_KUTIPAN BACAAN_
____________

MUAK, bosan, akhirnya apatis. Mungkin itulah yang dirasakan generasi milenial saat ini melihat perilaku para elit negara ini dalam hajatan demokrasi lima tahunan.
Lihat saja survei potensi golput milenial yang diselenggarakan Jeune & Raccord Communication pada 4 April 2019. Diprediksi angkanya bakal melebihi 40 persen. Jika benar nantinya, jumlah terbilang sangat fantastis.
Tentunya ini bukan berarti tidak ada kepedulian dari generasi saat ini. Hanya saja, (mungkin) tidak ada daya tarik kuat bagi mereka untuk turut berpartisipasi dalam pemilu. Sebaliknya, pendidikan politik yang terbangun saat ini adalah pendidikan politik tanpa akal sehat. Materi-materi yang diwacanakan, hanyalah berisi hoaks, fitnah, menebar kebencian, dan haus kekuasaan.
Belum lagi makin maraknya elit negara yang harus berurusan dengan Komisi Pemberantasan Korupsi (KPK). Perkataan ‘suci’ para elit justru tidak berbanding lurus dengan perilaku. Politik yang harusnya ‘seni’ membawa bangsa ini setara dengan bangsa lain, justru menjadi ‘seni’ untuk saling menjatuhkan.
Para elit tentunya tidak perlu marah dengan sikap mereka. Sebaliknya harus instropeksi diri. Cari solusi, apa yang bisa membuat mereka tertarik untuk ikut dalam pesta ini. Gerakan ayo memilih, jangan golput, terbukti belum cukup.
Coba yang lebih sederhana. Misalnya, kedua kubu duduk bersama memberikan pernyataan sikap untuk menghentikan hoaks, fitnah, ujaran kebencian, dan sikap lainnya yang mencederai demokrasi.
Harus diingat, pengetahuan generasi saat ini tidak lagi dibatasi sekat-sekat geografis. Pengetahuan mereka tidak hanya sekadar kata, kalimat, paragraf, dalam buku-buku teks yang diajarkan di sekolah. Pengetahuan generasi milenial, sudah melampaui itu.

____________

_DATA YANG DITAMPILKAN_
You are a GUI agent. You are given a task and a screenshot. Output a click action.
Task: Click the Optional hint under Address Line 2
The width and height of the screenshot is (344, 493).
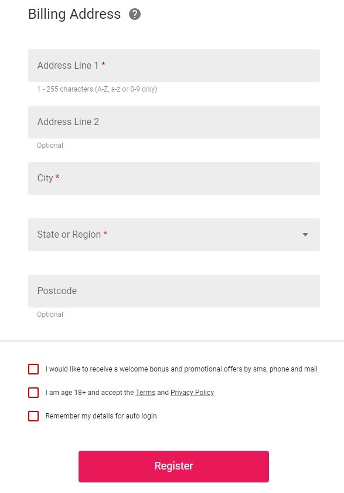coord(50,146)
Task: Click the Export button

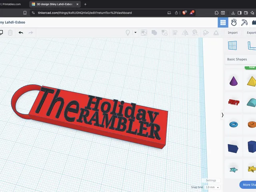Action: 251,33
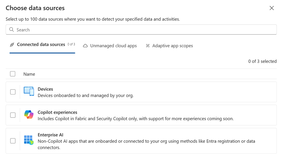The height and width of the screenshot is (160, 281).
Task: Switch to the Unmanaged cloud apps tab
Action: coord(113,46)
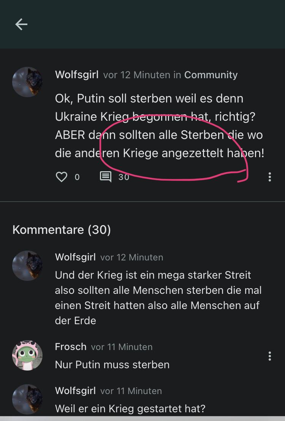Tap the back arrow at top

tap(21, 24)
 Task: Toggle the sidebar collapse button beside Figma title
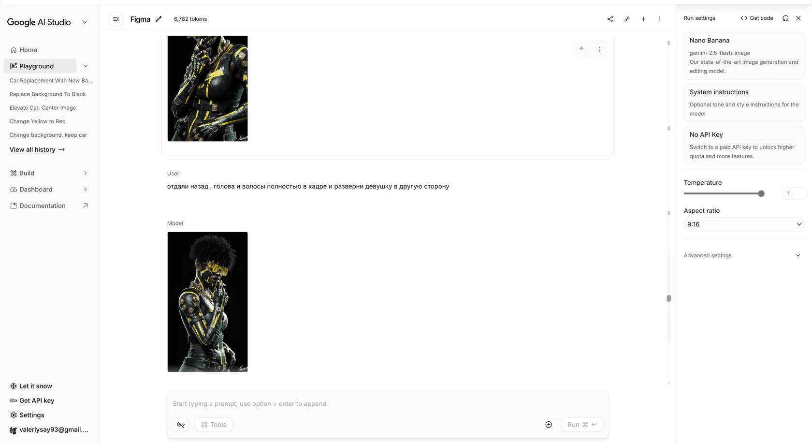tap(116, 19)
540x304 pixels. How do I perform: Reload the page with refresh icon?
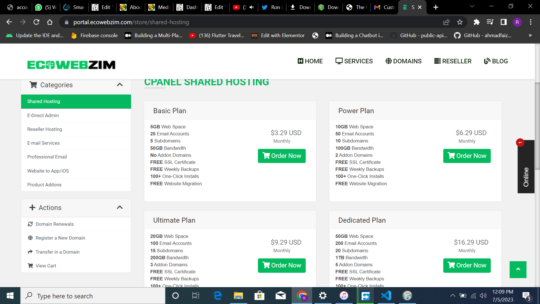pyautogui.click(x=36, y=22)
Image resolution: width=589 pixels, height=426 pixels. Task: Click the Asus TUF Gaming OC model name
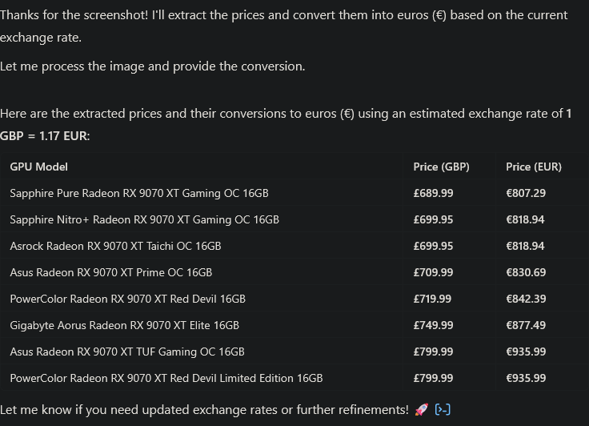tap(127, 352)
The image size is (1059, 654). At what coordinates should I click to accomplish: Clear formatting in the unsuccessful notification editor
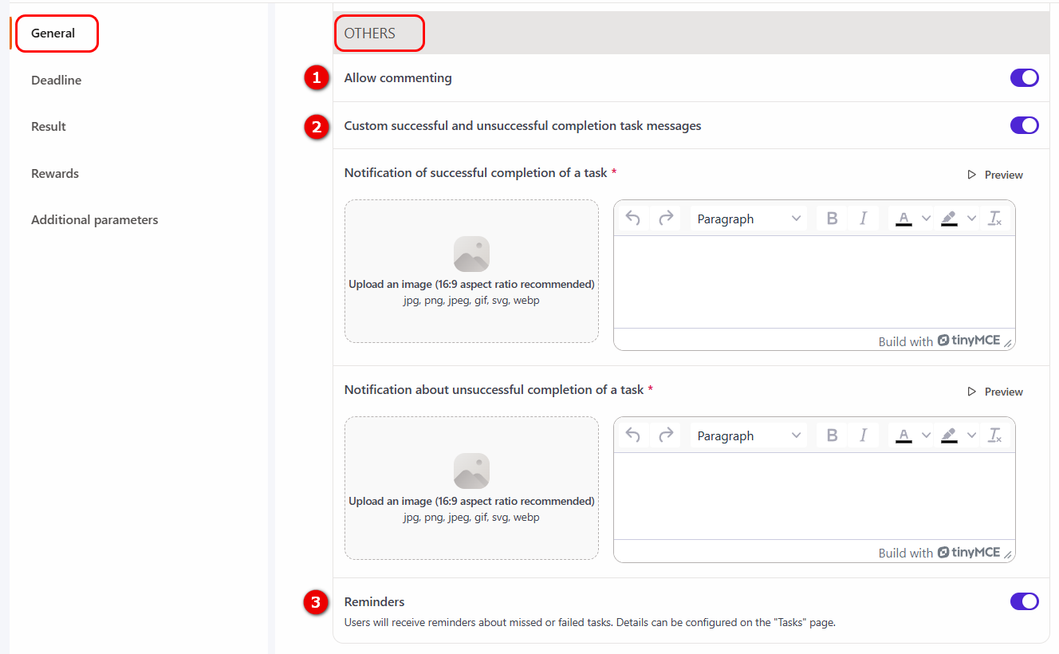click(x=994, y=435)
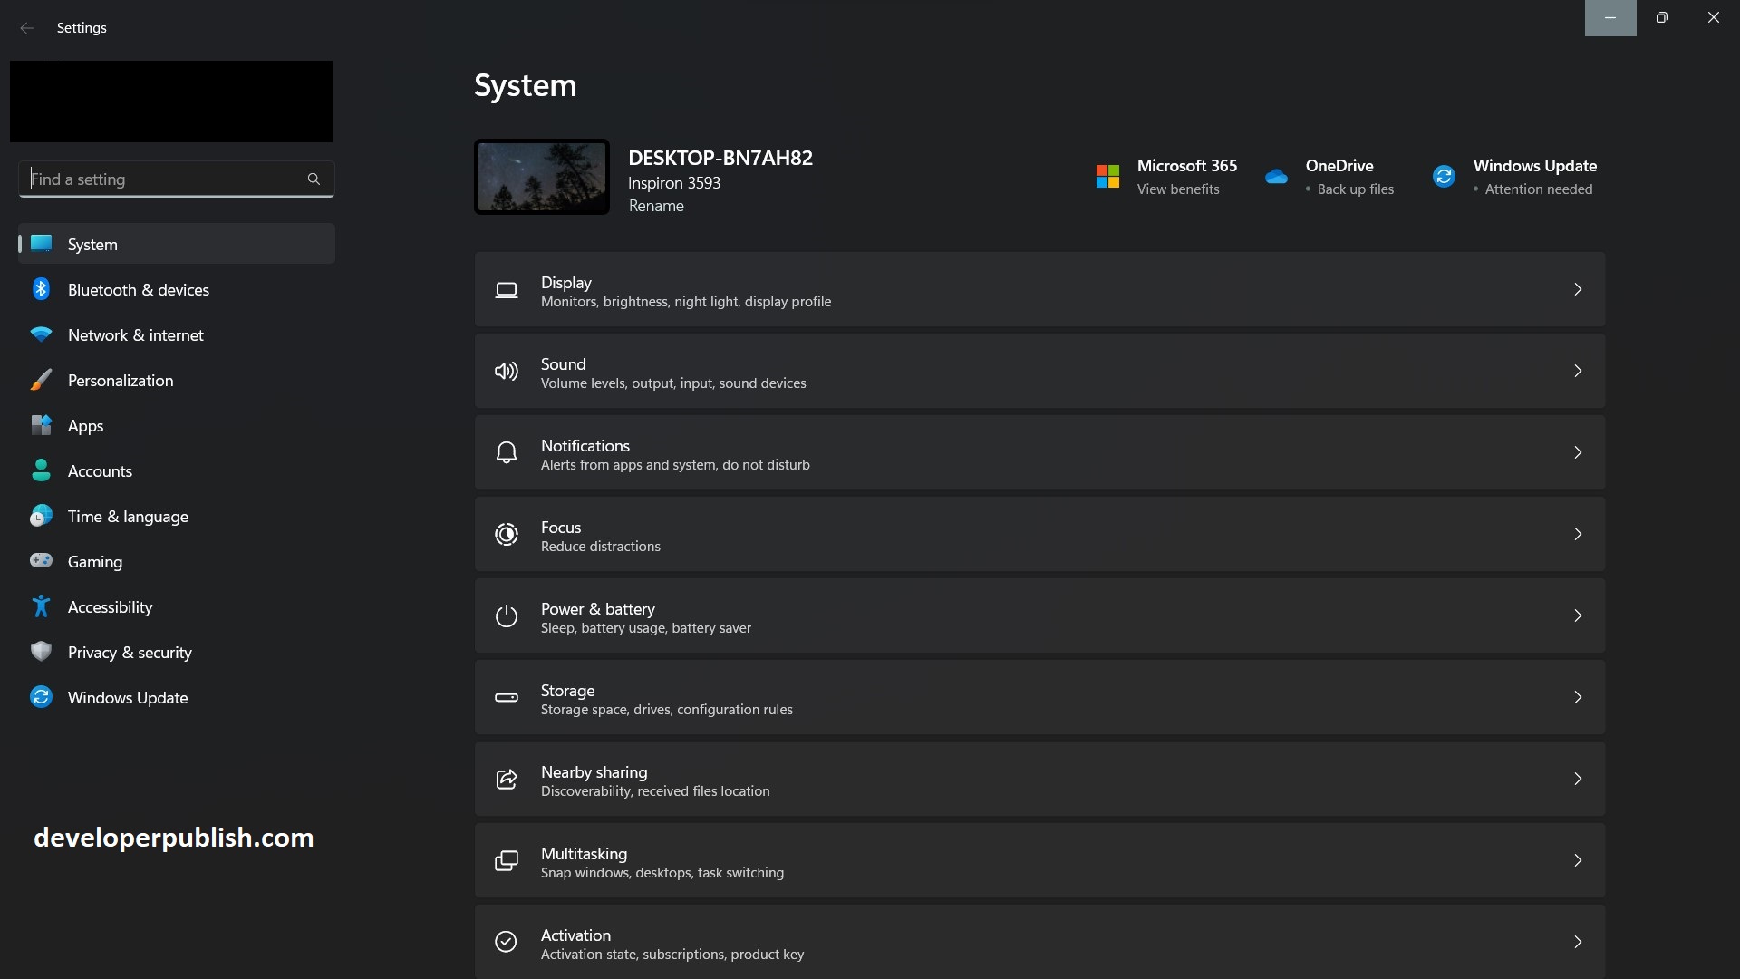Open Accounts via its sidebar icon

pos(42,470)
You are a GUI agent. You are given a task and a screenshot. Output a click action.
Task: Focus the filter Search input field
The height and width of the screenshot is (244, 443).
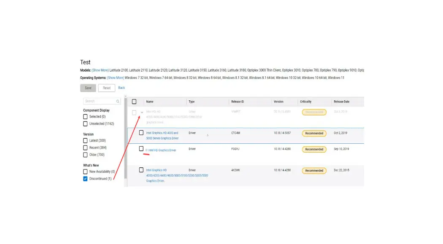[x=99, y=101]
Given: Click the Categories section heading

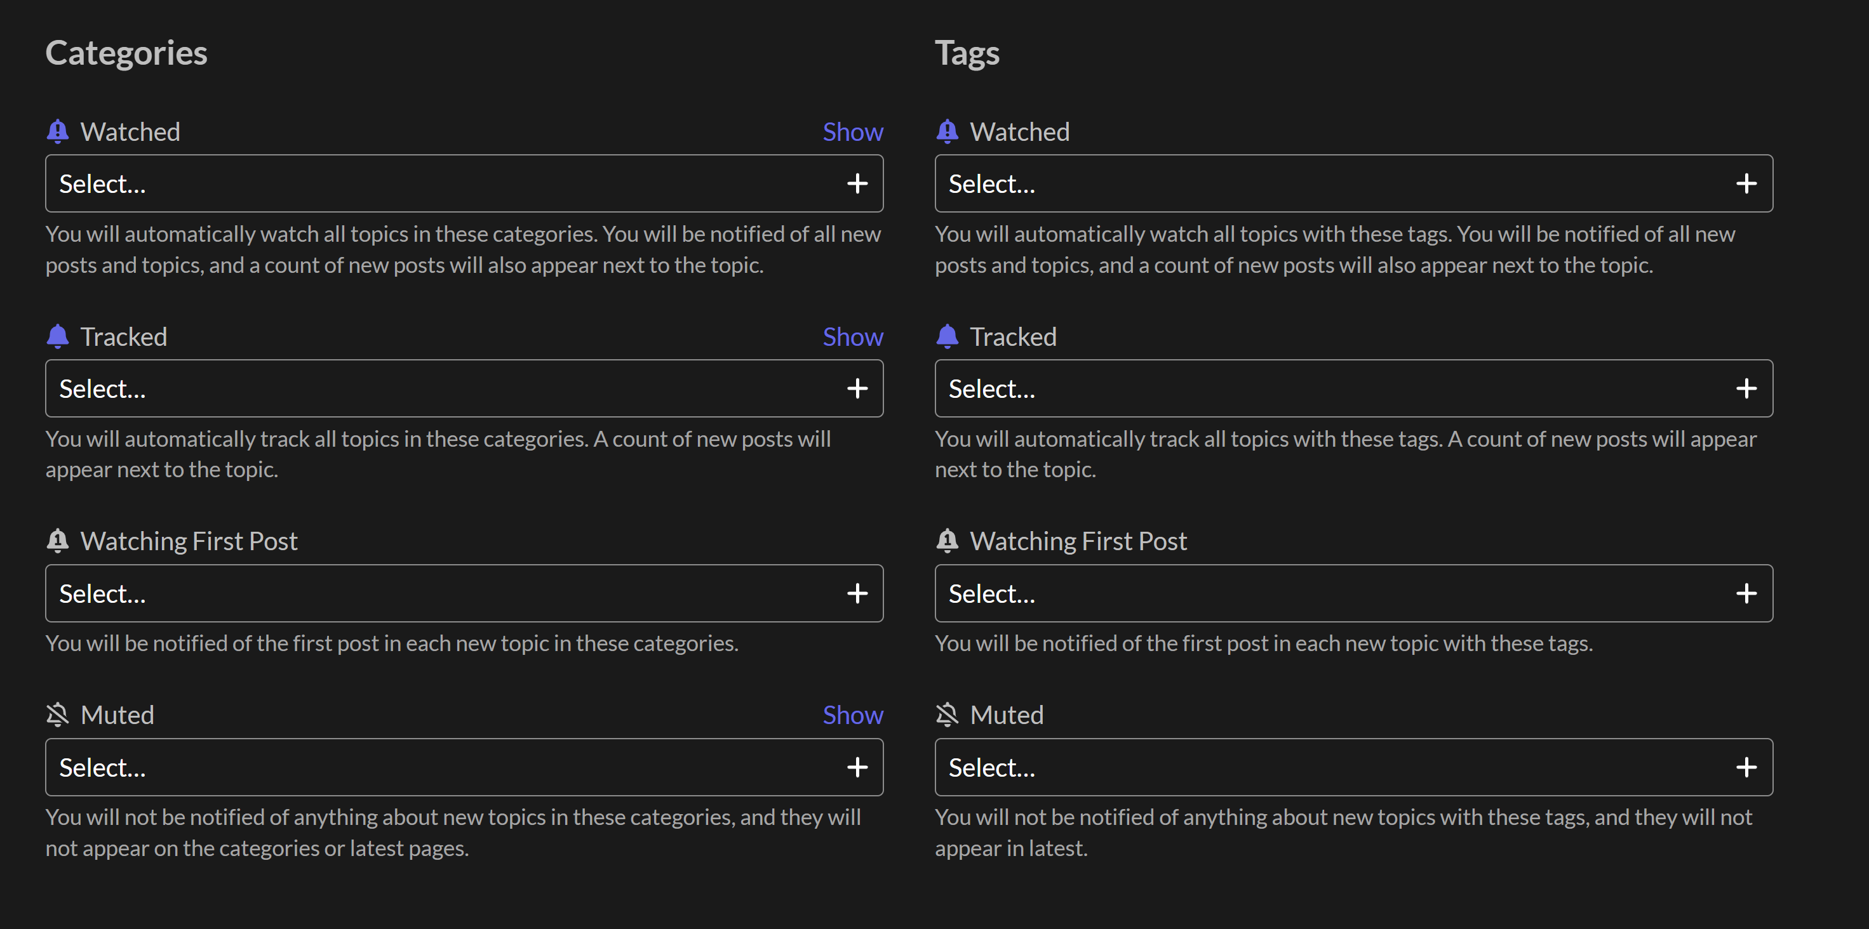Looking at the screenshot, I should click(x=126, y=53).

____________

_TUJUAN TUGAS_
A) Dalam teks tentang golput milenial, berapa angka golput milenial yang diprediksi oleh survei Jeune & Raccord Communication?
B) Tuliskan lanjutan teks tentang golput milenial, dimulai setelah kalimat terakhirnya.

_JAWABAN TUGAS_
A) Lebih dari 40 persen.

B)
Akhirnya, hentikanlah kegaduhan politik selama ini. Kegaduhan itu sudah cuup berdampak negatif bagi persahabatan, karir, bisnis, dan paling utama kepercayaan masyarakat kepada elit-elit bangsa.
Belum terlambat untuk merangkul generasi yang menjadi penentu bangsa ini ke depan. Ciptakan politik yang membawa nilai-nilai luhur perjuangan para pahlawan bangsa ini. Ciptakanlah politik sebagai wadah kebersamaan untuk menggapai cita-cita yang sudah tertuang dalam Pancasila dan UUD 1945.
Sebagaimana kalimat penutup yang selalu diucapkan salah seorang pembawa acara di slaah satu stasiun tv, “kembali ke laptop.” Mungkin juga sudah saatnya kembali kepada inti perjuangan bangsa ini.
Ingat juga kalimat ‘penutup’ founding fathers bangsa ini Ir Soekarno. Perjuangan mereka tidak seberat perjuangan saat ini. Musuh perjuangan mereka jelas, mengusir penjajah. Sementara musuh bangsa saat ini sangat sulit diterka. Bisa saja saudara sendiri.(*)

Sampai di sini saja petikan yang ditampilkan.